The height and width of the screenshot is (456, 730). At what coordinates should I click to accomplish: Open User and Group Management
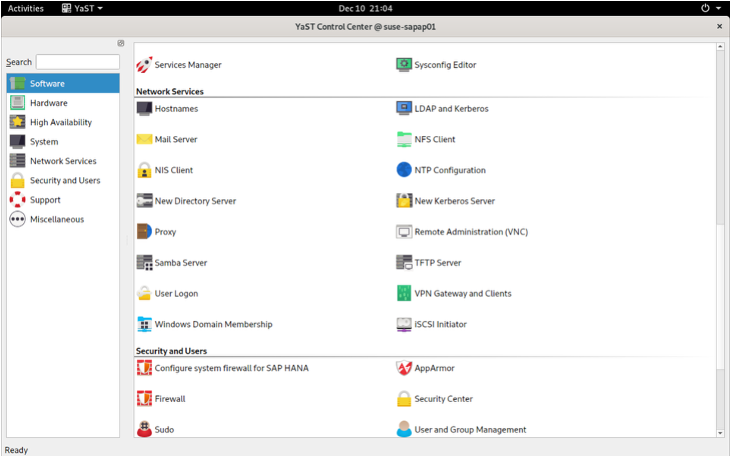[470, 430]
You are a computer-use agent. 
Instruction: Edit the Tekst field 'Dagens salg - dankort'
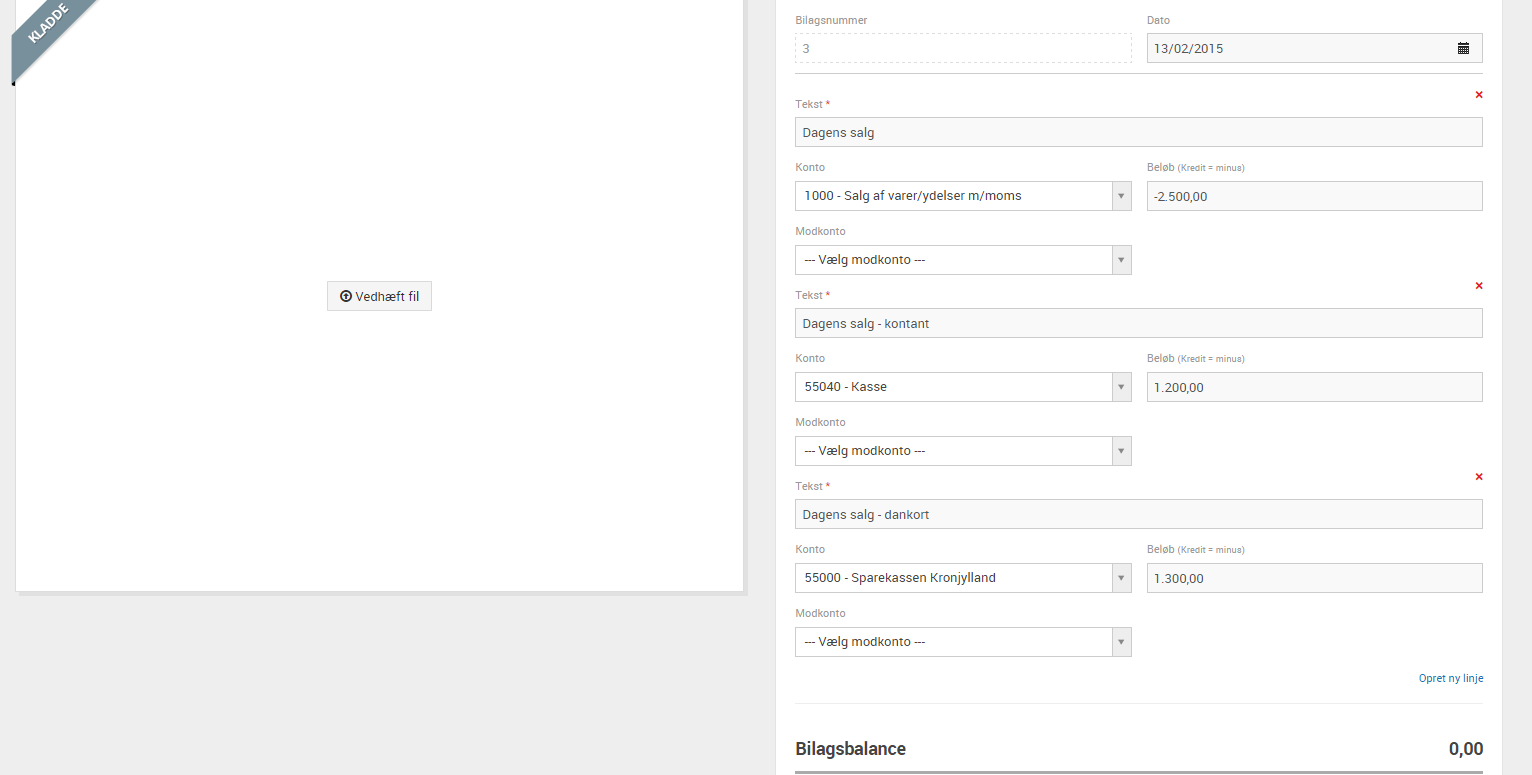1138,514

----------------------------------------

What you are asked to do >> Only the lines from the one containing "You are a computer-use agent." through the end of the records are wanted, set down exactly and without their pictures.

Output >>
You are a computer-use agent. 
Instruction: Edit the Tekst field 'Dagens salg - dankort'
1138,514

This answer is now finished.